▶ [WHAT NEEDS TO BE DONE]
Return every line of the data below that includes the string "sidebar".

▶ [EXCERPTED RECORDS]

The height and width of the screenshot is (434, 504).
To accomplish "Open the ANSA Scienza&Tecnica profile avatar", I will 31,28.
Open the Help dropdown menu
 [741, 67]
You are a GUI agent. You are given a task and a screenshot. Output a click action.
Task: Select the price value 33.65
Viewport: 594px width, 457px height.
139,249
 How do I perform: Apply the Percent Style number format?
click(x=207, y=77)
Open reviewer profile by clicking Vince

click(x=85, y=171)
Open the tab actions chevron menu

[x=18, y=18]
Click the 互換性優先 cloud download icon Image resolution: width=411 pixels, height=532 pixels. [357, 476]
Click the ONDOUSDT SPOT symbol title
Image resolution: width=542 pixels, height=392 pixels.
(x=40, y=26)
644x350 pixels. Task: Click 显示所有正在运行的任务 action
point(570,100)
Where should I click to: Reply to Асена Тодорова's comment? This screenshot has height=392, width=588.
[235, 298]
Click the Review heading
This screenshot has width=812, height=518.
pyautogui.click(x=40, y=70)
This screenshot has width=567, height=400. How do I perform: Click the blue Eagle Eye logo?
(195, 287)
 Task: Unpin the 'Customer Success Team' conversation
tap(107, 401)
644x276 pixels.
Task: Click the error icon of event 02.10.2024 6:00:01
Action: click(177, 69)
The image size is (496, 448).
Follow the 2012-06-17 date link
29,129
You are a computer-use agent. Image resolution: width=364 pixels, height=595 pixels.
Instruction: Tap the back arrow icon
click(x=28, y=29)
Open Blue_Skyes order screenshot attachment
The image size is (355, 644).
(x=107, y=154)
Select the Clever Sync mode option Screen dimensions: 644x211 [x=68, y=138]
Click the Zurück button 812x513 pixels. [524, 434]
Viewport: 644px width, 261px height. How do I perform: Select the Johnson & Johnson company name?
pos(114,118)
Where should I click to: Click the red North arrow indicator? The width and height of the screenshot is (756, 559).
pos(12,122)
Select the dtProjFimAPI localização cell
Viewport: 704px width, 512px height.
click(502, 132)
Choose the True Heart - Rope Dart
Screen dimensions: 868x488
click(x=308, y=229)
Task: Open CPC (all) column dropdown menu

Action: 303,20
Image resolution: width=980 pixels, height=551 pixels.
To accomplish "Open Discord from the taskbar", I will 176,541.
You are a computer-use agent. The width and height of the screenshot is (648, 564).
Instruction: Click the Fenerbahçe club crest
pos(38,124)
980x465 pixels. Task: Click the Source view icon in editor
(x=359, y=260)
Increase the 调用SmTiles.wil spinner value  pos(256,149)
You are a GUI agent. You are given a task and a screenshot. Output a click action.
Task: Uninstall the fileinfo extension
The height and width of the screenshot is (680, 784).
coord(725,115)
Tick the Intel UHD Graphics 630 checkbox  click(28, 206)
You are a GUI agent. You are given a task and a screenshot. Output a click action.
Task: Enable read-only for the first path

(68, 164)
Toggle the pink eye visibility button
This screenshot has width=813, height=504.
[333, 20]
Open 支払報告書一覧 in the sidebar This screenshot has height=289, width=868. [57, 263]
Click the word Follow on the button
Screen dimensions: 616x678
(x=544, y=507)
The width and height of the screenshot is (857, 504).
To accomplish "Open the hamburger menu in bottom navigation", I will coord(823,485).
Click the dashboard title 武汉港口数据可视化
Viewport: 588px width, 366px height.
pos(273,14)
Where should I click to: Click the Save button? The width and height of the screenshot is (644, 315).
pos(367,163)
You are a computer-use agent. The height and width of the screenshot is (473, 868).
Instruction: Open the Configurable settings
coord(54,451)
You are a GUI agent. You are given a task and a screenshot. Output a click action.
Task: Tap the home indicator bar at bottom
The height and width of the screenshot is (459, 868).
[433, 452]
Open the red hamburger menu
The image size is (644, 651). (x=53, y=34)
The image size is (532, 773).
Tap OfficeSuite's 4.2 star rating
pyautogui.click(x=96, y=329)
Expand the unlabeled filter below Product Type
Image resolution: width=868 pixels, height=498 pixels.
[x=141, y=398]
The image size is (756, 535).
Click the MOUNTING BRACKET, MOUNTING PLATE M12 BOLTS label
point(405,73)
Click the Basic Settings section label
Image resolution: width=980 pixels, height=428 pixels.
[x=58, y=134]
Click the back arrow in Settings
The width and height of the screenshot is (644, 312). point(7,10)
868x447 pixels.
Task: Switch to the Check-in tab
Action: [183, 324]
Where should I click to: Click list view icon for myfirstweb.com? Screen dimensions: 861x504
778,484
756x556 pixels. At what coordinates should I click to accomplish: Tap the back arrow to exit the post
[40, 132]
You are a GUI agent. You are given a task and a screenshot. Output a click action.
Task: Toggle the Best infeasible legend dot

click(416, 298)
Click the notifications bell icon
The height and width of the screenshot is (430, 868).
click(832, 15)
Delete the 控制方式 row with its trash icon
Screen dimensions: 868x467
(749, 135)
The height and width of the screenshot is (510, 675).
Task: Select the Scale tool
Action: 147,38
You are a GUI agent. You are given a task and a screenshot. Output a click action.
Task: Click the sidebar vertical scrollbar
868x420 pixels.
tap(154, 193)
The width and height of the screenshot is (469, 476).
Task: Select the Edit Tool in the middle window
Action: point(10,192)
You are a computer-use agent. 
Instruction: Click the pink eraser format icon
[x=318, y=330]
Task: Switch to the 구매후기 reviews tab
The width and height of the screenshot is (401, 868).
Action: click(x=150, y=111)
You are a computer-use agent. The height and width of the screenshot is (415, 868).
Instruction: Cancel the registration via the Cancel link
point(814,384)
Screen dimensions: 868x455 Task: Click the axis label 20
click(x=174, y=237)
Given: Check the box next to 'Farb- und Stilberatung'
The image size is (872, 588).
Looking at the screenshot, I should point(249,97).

▶ [THE COMPLETED TASK]
Open 支払報告書一覧 in the sidebar This screenshot has height=289, width=868. [57, 263]
Task: Click the sidebar vertical scrollbar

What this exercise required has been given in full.